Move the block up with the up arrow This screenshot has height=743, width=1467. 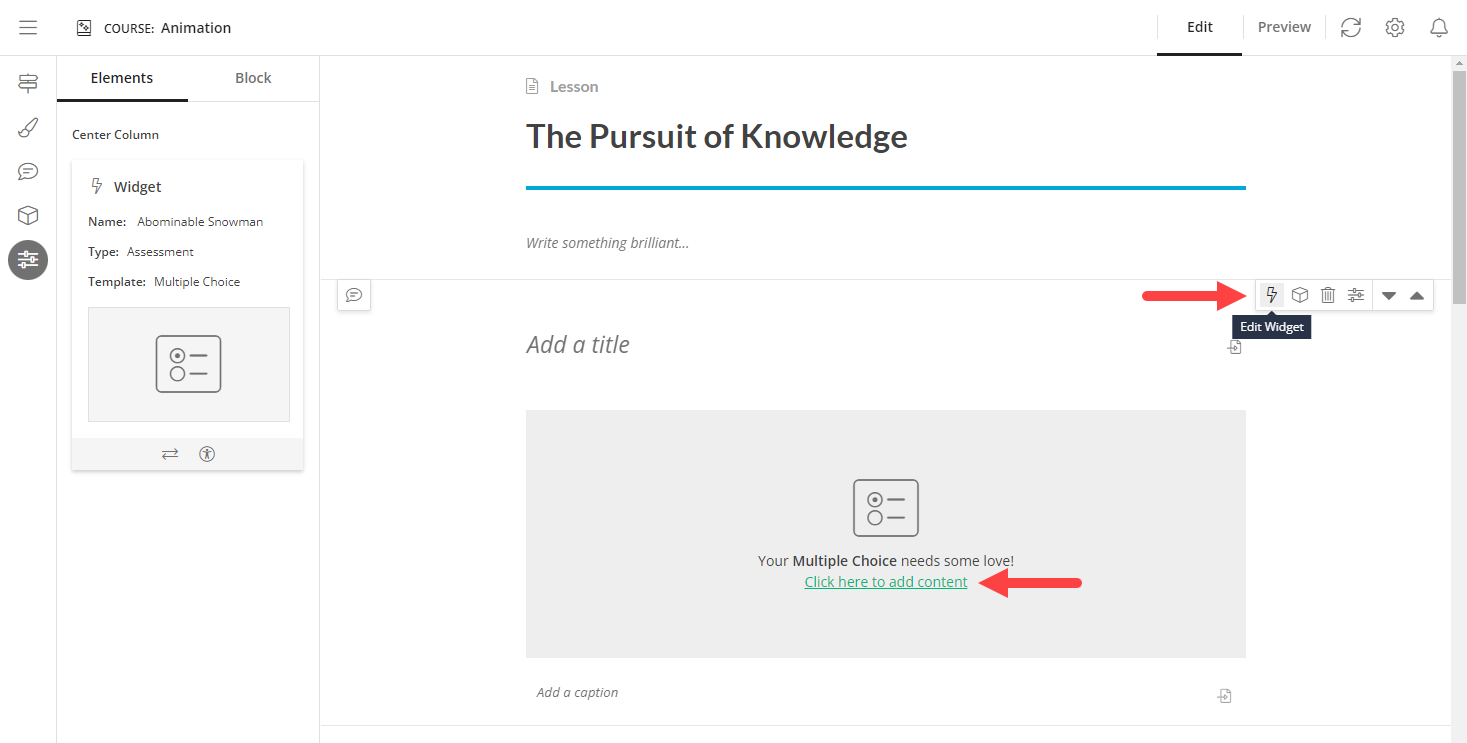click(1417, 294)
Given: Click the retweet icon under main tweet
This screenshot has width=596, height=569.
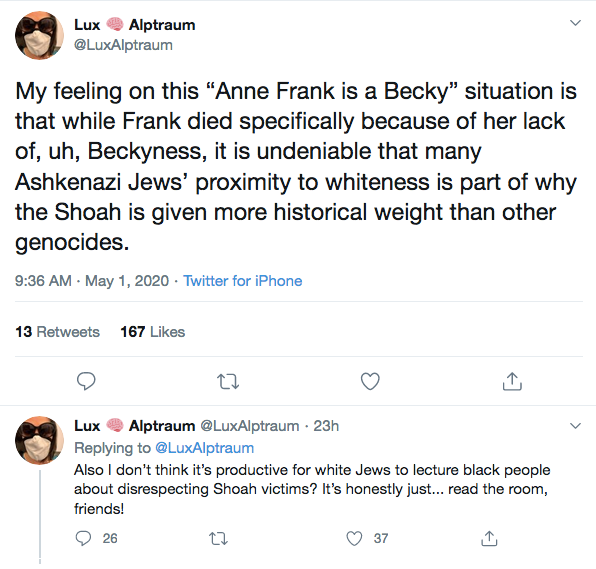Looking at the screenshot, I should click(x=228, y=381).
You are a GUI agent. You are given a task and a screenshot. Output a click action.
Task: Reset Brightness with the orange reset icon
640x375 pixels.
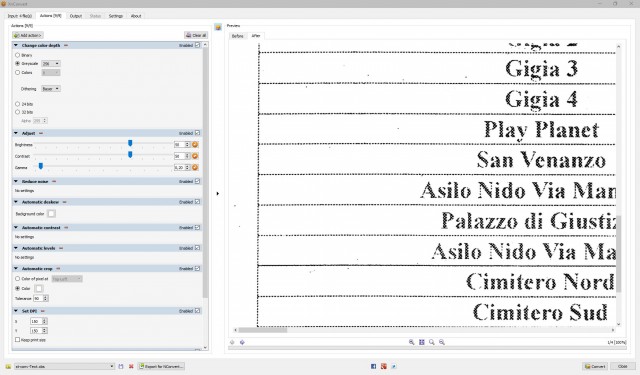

——————

Task description:
Where the line containing "Task: Reset Brightness" appears, begin copying there and continue exactly through the final line of the records; both end lines belong in the copy, pictures do not.

Response area:
Task: Reset Brightness with the orange reset icon
640x375 pixels.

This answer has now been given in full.